- _Extracted text_
Ellie Litts organized the call to prayer and Hunter’s trip to Greenwood.
“The reason we came here is because in 1980, Ronald Reagan came here and stood on these steps,” Litts said of the courthouse. “But the primary reason we’re here is to pray and support the troops. What’s going to give us freedom is faith.”
Outside of the prayer session, Hunter spent the majority of his time at the courthouse responding to questions about health care.
“The first thing we should do is really simple,” he said. “We should allow you to buy insurance across state lines if you want to. The same policy that costs $70 a month in California costs $300 a month in New Jersey. If you could buy over state lines, you could get much better deals. We live in a time where you can go online and buy almost anything — except insurance. If you could open that up, it would bring down the cost of health care.”
Hunter also said some families should only need “catastrophic” health insurance with the return of the “family doctor.”

- _Actions to take_
**1)** In the passage on Hunter's Greenwood visit, who organized the call to prayer?
**2)** Please reproduce everything from "Ellie Litts organized" down to "about health care." in the passage on Hunter's Greenwood visit.
The records have nothing to do with the passage on Hunter's Greenwood visit.

- _Dataset entries_
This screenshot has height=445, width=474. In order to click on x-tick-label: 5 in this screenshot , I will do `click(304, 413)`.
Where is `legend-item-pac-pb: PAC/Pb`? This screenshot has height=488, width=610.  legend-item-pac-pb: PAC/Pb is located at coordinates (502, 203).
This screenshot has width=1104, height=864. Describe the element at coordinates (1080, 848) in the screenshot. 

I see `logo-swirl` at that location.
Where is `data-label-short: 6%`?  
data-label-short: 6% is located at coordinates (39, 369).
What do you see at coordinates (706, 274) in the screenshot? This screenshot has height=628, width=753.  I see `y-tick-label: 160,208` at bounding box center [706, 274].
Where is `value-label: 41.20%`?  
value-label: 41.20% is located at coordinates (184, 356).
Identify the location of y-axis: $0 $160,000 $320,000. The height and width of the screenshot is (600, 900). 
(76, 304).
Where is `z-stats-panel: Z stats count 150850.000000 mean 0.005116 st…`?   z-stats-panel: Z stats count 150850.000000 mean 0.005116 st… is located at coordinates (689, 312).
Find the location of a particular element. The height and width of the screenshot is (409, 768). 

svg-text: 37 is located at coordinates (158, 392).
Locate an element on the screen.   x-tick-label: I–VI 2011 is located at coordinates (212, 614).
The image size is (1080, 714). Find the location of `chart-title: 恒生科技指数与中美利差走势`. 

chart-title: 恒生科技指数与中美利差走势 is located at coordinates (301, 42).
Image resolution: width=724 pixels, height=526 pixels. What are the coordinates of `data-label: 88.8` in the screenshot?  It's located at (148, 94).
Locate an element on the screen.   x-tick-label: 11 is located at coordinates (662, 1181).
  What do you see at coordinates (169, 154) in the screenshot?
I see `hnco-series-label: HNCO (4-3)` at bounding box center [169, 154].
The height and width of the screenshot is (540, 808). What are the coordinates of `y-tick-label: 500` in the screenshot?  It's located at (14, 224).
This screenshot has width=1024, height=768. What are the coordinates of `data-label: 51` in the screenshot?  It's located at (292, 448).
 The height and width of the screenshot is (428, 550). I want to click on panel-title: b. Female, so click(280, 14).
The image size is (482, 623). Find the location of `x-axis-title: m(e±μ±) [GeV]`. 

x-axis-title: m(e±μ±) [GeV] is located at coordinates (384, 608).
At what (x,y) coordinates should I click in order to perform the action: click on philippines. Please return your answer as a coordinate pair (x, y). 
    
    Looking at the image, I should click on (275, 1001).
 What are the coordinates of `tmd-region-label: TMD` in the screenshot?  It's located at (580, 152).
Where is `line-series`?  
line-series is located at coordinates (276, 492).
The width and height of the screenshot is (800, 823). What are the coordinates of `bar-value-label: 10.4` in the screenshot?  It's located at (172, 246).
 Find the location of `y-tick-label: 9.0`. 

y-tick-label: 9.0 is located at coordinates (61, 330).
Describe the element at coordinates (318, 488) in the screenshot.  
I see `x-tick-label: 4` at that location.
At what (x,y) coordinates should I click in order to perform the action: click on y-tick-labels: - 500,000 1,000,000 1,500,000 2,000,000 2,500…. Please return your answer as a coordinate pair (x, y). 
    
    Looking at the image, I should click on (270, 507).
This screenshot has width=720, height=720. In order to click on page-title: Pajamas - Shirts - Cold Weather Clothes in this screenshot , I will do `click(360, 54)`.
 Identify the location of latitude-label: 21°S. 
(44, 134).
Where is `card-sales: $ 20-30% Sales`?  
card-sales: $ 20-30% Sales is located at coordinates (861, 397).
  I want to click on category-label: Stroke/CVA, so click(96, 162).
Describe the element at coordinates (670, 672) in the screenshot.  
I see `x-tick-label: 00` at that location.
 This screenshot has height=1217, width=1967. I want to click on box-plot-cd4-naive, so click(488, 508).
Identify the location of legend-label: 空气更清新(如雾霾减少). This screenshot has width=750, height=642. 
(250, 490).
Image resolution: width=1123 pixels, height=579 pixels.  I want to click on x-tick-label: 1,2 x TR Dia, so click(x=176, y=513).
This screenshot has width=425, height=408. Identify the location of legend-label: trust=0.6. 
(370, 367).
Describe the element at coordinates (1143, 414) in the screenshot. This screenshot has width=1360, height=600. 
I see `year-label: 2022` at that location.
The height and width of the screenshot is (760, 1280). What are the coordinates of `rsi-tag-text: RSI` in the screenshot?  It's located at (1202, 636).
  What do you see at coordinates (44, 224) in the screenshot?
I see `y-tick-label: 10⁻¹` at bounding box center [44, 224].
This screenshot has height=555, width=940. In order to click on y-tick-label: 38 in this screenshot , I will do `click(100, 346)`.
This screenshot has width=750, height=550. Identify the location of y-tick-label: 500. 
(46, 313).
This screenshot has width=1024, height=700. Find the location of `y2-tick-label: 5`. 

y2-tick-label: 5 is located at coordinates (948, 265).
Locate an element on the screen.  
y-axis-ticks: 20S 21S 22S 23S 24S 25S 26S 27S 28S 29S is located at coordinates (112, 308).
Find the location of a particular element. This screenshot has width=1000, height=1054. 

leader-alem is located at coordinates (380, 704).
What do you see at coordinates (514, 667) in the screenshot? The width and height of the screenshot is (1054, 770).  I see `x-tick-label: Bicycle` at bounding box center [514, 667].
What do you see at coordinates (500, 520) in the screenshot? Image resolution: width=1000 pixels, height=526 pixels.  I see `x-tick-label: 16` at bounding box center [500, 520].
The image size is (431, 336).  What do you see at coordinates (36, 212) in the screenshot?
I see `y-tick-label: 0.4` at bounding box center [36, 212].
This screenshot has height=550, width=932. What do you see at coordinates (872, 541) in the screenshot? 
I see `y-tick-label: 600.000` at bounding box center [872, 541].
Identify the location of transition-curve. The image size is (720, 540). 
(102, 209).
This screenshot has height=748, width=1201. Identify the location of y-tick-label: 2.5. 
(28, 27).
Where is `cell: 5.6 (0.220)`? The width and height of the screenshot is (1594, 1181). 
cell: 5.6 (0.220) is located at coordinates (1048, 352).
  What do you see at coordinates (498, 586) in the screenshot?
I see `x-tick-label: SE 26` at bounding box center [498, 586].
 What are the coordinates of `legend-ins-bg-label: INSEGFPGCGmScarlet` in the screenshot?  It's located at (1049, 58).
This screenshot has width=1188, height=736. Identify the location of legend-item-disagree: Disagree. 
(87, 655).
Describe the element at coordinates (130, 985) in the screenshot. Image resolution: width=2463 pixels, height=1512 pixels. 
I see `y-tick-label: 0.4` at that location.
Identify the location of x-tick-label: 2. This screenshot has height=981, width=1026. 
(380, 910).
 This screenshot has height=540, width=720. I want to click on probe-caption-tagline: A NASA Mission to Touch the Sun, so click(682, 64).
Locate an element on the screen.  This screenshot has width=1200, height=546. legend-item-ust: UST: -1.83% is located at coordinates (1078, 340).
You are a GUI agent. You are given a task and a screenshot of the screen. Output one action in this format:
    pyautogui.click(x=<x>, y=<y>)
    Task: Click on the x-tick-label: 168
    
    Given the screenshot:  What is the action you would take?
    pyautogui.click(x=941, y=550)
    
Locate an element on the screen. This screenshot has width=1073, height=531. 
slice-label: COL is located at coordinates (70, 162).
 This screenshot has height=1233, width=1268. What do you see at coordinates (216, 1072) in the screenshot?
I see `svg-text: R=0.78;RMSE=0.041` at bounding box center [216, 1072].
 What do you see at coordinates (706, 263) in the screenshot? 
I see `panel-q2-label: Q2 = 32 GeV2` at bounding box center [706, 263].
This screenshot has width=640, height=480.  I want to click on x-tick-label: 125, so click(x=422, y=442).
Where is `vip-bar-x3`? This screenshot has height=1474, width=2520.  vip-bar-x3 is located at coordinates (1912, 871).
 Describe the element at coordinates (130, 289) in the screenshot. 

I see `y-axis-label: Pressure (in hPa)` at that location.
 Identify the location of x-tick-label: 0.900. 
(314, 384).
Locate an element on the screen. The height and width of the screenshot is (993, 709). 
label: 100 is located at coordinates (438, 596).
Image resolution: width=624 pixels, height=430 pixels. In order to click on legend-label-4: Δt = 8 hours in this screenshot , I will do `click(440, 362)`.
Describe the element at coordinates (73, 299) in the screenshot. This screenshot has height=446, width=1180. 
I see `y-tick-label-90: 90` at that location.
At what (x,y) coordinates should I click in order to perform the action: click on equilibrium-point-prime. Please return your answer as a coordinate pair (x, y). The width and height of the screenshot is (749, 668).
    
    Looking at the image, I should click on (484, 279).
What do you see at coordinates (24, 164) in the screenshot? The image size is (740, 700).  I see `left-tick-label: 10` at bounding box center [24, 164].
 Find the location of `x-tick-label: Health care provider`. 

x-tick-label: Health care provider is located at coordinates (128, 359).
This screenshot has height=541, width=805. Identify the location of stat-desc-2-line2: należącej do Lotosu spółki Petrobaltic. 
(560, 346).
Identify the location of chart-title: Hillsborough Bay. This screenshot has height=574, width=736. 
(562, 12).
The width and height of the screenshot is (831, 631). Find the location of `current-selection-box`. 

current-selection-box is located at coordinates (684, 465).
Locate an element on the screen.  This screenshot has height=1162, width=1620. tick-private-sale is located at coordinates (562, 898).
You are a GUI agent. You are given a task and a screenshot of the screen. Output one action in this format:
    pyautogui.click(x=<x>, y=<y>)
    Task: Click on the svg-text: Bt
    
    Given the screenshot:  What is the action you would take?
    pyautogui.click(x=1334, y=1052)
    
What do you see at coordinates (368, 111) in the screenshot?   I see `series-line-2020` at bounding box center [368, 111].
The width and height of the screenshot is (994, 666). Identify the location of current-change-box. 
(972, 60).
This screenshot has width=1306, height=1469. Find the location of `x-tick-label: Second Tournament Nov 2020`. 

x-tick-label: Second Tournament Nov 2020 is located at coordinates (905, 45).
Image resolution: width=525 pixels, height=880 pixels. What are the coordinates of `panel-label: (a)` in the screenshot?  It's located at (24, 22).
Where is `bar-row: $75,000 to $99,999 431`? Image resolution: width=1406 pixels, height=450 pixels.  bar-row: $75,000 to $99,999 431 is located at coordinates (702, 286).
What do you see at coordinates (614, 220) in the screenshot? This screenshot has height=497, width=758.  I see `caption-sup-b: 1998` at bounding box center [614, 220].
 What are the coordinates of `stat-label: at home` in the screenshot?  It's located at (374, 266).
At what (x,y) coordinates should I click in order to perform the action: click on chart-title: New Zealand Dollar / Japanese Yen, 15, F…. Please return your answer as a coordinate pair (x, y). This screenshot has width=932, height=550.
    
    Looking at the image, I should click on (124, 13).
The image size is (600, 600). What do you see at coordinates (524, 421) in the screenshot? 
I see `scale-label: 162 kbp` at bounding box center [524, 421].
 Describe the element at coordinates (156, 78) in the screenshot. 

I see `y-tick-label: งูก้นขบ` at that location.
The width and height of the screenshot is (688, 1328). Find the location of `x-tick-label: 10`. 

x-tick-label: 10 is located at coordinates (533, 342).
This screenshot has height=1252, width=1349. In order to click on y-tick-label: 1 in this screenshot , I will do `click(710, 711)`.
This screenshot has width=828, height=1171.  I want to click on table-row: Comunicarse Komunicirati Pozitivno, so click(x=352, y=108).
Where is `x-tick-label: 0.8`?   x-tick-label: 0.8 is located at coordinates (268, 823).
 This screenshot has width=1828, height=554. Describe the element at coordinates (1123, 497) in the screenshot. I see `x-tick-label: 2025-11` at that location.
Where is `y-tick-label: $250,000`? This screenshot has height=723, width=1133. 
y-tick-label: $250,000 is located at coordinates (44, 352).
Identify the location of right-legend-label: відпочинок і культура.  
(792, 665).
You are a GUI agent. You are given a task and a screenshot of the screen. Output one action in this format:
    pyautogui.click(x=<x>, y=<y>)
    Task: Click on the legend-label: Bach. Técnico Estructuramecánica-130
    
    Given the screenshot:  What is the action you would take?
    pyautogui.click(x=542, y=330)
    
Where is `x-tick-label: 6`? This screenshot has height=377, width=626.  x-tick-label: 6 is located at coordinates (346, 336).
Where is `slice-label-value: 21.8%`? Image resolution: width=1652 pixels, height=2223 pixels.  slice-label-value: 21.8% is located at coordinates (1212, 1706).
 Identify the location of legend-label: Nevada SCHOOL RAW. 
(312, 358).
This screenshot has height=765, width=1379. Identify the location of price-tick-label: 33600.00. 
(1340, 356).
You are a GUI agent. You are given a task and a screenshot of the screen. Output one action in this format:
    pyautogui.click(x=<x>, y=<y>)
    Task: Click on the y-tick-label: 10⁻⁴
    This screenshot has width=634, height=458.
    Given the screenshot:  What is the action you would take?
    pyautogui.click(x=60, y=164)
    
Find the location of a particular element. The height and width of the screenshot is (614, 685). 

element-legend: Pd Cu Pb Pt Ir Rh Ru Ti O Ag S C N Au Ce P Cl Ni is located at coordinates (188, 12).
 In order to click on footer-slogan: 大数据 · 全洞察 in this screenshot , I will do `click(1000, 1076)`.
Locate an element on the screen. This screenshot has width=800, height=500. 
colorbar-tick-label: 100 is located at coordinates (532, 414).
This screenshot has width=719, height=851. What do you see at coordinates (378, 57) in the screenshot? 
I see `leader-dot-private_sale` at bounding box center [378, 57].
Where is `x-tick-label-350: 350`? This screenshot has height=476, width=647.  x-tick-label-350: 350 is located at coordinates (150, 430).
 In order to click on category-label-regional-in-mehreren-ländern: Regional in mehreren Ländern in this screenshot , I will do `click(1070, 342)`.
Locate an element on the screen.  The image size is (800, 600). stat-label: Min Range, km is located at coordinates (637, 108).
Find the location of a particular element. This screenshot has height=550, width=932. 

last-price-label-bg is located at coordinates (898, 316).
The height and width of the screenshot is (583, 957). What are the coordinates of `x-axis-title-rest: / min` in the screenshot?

- _Results of the tasks_
**1)** Ellie Litts.

**2)**
Ellie Litts organized the call to prayer and Hunter’s trip to Greenwood.
“The reason we came here is because in 1980, Ronald Reagan came here and stood on these steps,” Litts said of the courthouse. “But the primary reason we’re here is to pray and support the troops. What’s going to give us freedom is faith.”
Outside of the prayer session, Hunter spent the majority of his time at the courthouse responding to questions about health care.